Introduction
In a landmark ruling that has significant implications for the hospitality sector, the Supreme Court of India in ITC Limited Gurgaon v. Commissioner of Income Tax (TDS) Delhi (Civil Appeal Nos. 4435-37 of 2016) overturned the Delhi High Court’s judgment, providing much-needed clarity on the tax treatment of tips collected by hotels and distributed to employees. The apex court held that tips voluntarily paid by customers via credit cards and subsequently passed on to employees do not constitute ‘salary’ or ‘profits in lieu of salary’ under the Income Tax Act, 1961. Consequently, employers are not obligated to deduct tax at source (TDS) under Section 192 on such payments, nor can they be treated as assessees-in-default under Section 201. This decision relieves employers from TDS liabilities and interest penalties on bonafide non-deduction, while clarifying that tips are taxable as ‘income from other sources’ in the hands of employees.
Facts of the Case
The assessees, including ITC Limited and other hotel operators, were engaged in owning, operating, and managing hotels. Surveys conducted at their business premises revealed that they had been collecting tips from customersāprimarily through credit card paymentsāand distributing these amounts to their employees without deducting tax at source. The Assessing Officer treated these tips as income under the head ‘salary’ in the hands of employees, holding that the assessees were liable to deduct TDS under Section 192 of the Income Tax Act. Consequently, the assessees were deemed assessees-in-default under Section 201(1), and interest under Section 201(1A) was levied for assessment years 2003-2004, 2004-2005, and 2005-2006.
The Commissioner of Income Tax (Appeals) allowed the assessees’ appeals, holding that they could not be treated as assessees-in-default. The Income Tax Appellate Tribunal (ITAT) upheld this decision, relying on its earlier orders. However, the Delhi High Court reversed the ITAT’s ruling, holding that tips collected via credit cards and distributed by employers fall within the extended definition of ‘salary’ under Section 17 of the Act, thereby attracting TDS obligations. The assessees appealed to the Supreme Court.
Reasoning of the Supreme Court
The Supreme Court, in a judgment authored by Justice R.F. Nariman, meticulously analyzed the relevant provisions of the Income Tax Act, including Sections 15, 17, 192, and 201. The court framed the core issue: whether tips collected by employers from customers and distributed to employees constitute ‘salary’ or ‘profits in lieu of salary’ under Section 15(b) read with Section 17(1)(iv) and 17(3)(ii).
The court emphasized that for income to be chargeable under the head ‘Salaries’ under Section 15, there must be a vested right of the employee to claim the amount from the employer, stemming from the contract of employment. Tips, by their very nature, are voluntary payments made by customers for the quality of service received.
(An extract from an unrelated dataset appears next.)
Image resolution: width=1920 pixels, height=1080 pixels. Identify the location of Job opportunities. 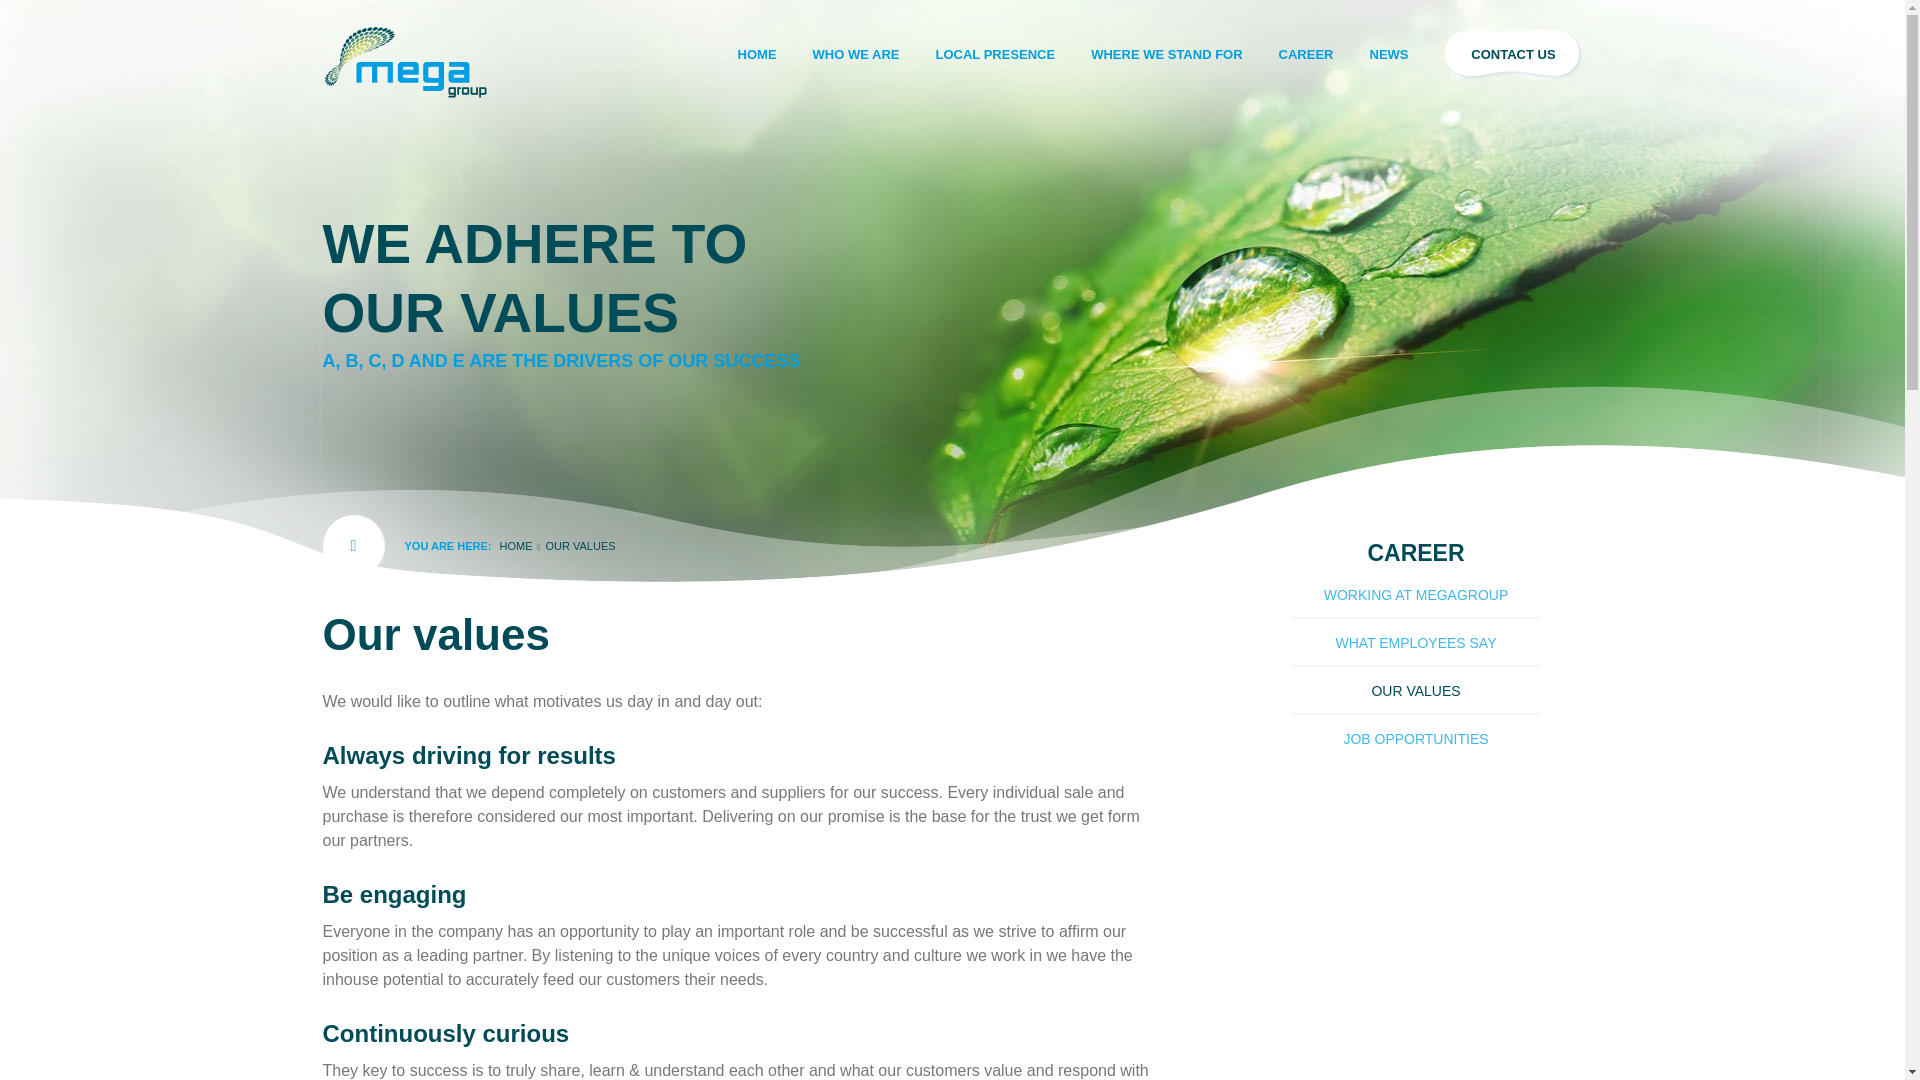
(1416, 738).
They are gratuitous and have no connection with the employment contract. Employees have no vested right to claim tips from their employer; rather, the employer acts as a mere trustee or conduit in collecting and distributing these amounts.
The court distinguished the Delhi High Court’s reliance on Karamchari Union, Agra v. Union of India, noting that case pertained to service law and not taxation. It also distinguished Rambagh Palace Hotel v. Rajasthan Hotel Workers’ Union and Quality Inn Southern Star v. ESI Corpn. , which dealt with labor law and social security, not income tax. The Supreme Court held that tips are not ‘salary’ under Section 15(b) or ‘profits in lieu of salary’ under Section 17(3)(ii), as they lack any nexus to the employment relationship.
Following the principle laid down in Emil Webber v. CIT, the court ruled that tips are taxable as ‘income from other sources’ under Section 56 of the Act, not as salary. Since Section 192 applies only to income chargeable under the head ‘Salaries’ paid by the employer, and tips are paid by customers (third parties), Section 192 is not attracted. Therefore, the assessees cannot be deemed assessees-in-default under Section 201(1), and interest under Section 201(1A) does not apply.
The court also rejected the Revenue’s argument that Section 192(3) allows employers to make monthly estimates of tips for TDS purposes, holding that such estimates are impossible to predetermine given the voluntary and variable nature of tips. The bonafide belief of the assessees in not deducting TDS further reinforced that no penal consequences should follow.
Conclusion
The Supreme Court’s decision in ITC Limited v. CIT (TDS) is a landmark ruling that clarifies the tax treatment of gratuities in the hospitality sector. By holding that tips are not ‘salary’ or ‘profits in lieu of salary,’ the court has relieved employers from the onerous burden of TDS compliance on such payments. Employers cannot be treated as assessees-in-default under Section 201, nor can interest under Section 201(1A) be levied for bonafide non-deduction. This judgment underscores the principle that tax liability must be determined based on the true nature of the payment, not its mode of collection or distribution. For the hospitality industry, this ruling provides much-needed certainty and reduces compliance costs, while ensuring that tips remain taxable in the hands of employees as ‘income from other sources.’